Action item →
Beginning with the line that has "You are a GUI", write out each line down to the end of the records below exactly, and include no pictures.
= = = = = = =
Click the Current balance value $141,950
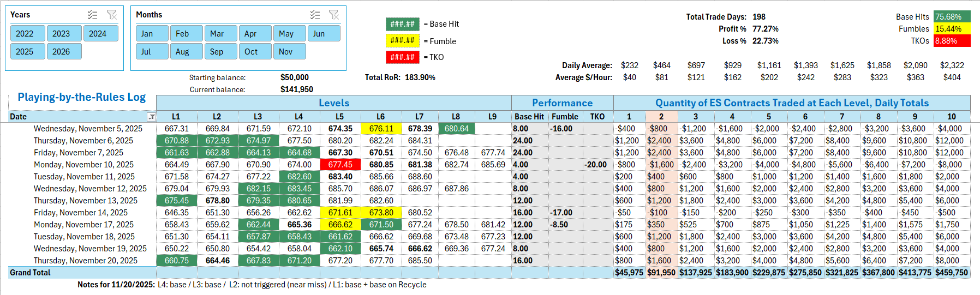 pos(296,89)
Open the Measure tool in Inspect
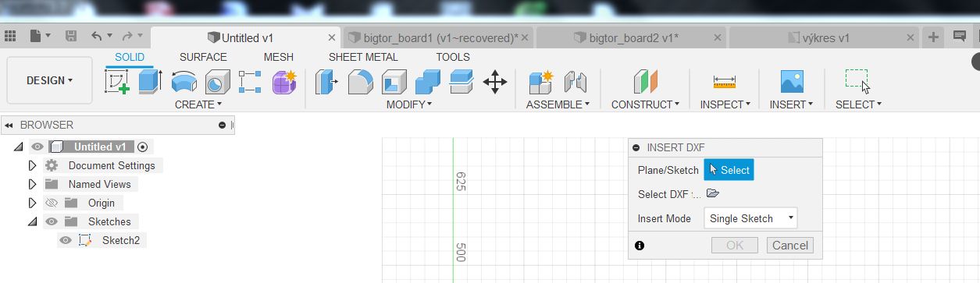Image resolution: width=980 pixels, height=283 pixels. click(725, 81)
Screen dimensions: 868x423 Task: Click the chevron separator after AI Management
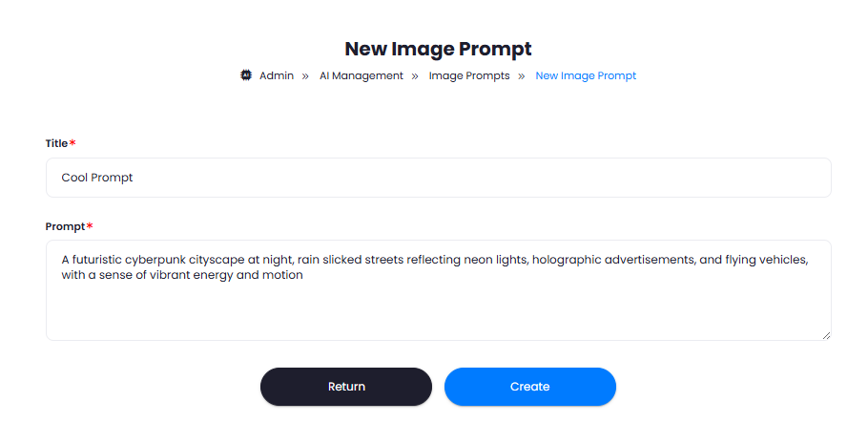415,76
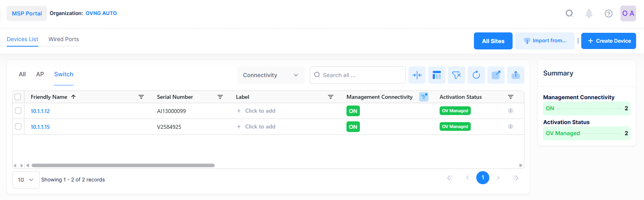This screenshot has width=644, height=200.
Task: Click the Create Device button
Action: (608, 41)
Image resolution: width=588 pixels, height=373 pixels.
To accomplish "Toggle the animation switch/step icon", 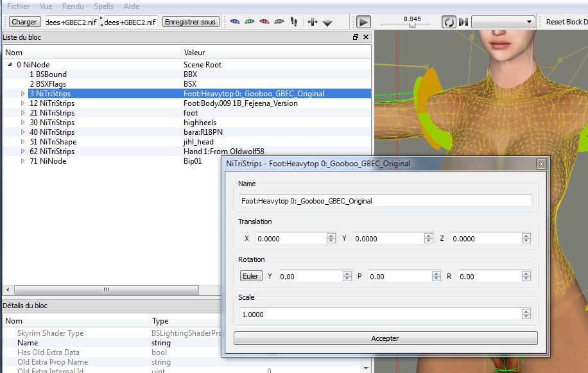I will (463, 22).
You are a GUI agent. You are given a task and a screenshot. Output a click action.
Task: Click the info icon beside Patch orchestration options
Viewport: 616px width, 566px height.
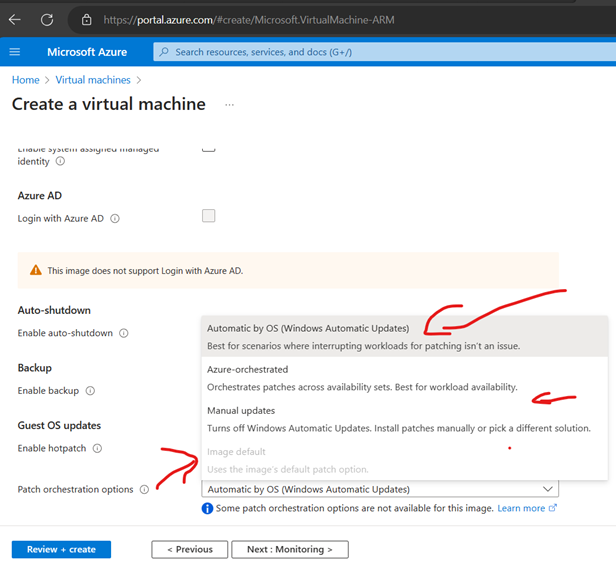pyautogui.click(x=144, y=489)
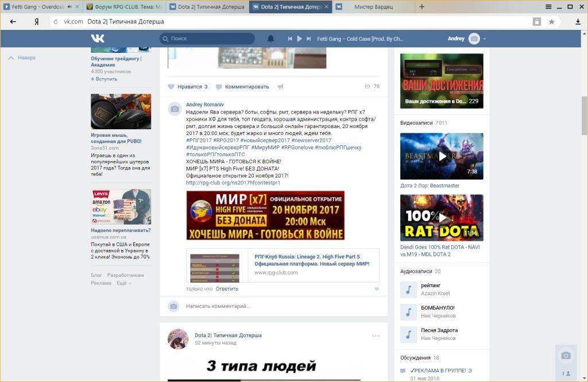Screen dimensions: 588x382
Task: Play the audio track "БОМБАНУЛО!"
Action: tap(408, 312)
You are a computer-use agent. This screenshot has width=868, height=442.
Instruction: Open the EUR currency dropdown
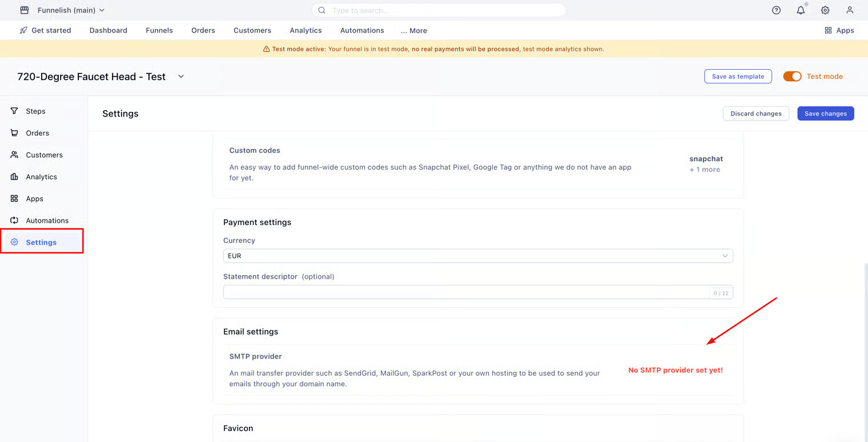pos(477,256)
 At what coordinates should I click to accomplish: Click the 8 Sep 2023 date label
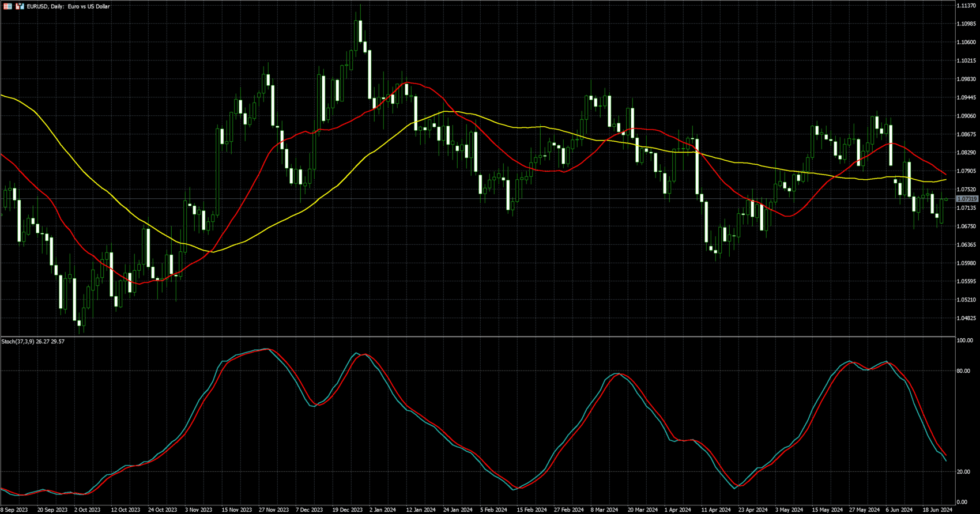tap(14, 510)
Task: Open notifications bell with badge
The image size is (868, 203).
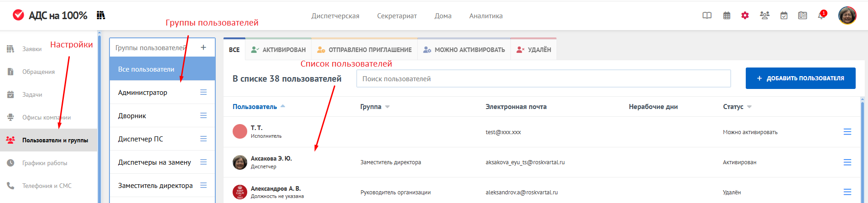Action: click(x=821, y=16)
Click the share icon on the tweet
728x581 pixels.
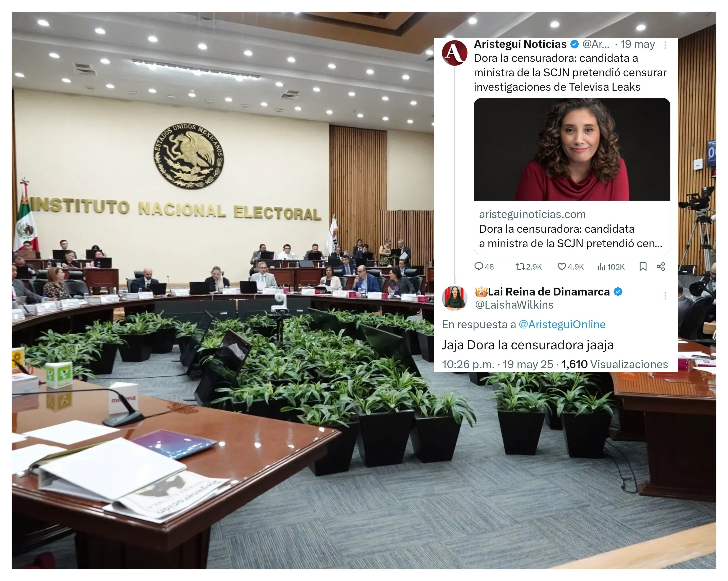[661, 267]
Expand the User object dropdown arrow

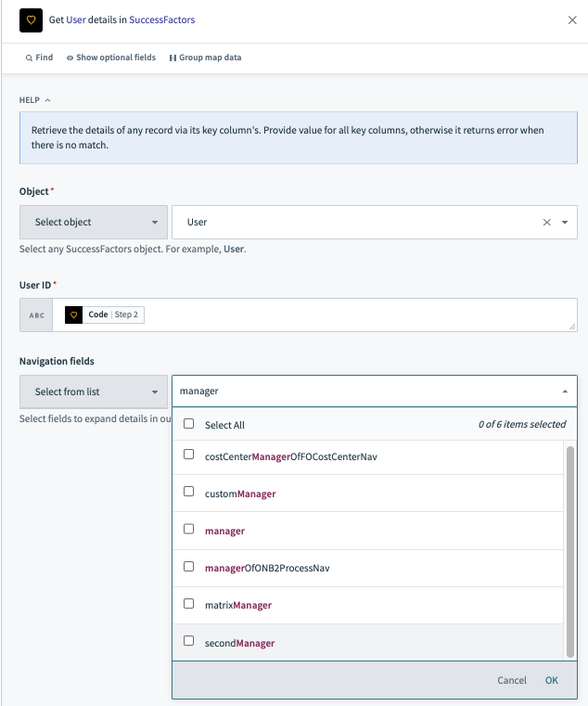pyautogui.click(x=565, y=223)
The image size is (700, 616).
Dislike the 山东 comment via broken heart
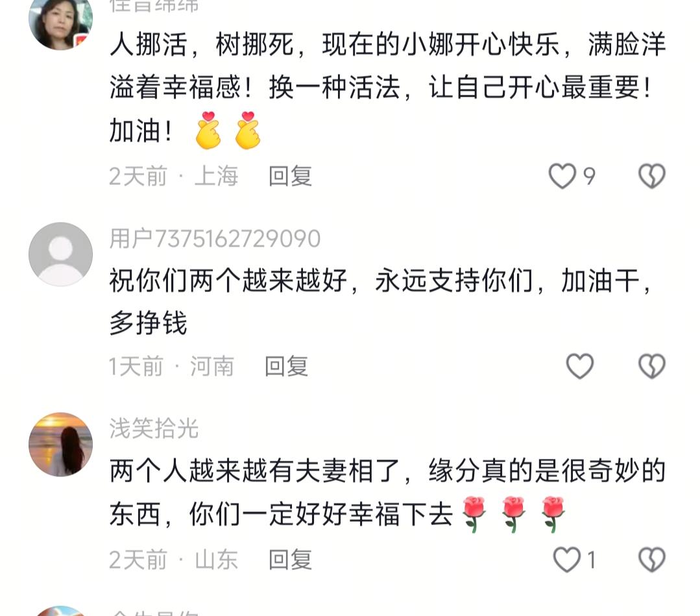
= = = = = = =
Written answer →
You are a GUI agent. You are given a task and a screenshot. Output a click action.
Task: Click the info icon beside Patch orchestration options
Viewport: 616px width, 566px height.
pyautogui.click(x=144, y=489)
Screen dimensions: 588x382
Task: Play the audio track "БОМБАНУЛО!"
Action: tap(408, 312)
You are a computer-use agent. This screenshot has width=868, height=442.
Instruction: Open the EUR currency dropdown
pos(477,256)
 At what coordinates should I click to accomplish: Click the 8 Sep 2023 date label
tap(14, 510)
Task: Open notifications bell with badge
The image size is (868, 203).
Action: click(x=821, y=16)
Click the share icon on the tweet
728x581 pixels.
[661, 267]
Expand the User object dropdown arrow

pyautogui.click(x=565, y=223)
The image size is (700, 616).
Dislike the 山东 comment via broken heart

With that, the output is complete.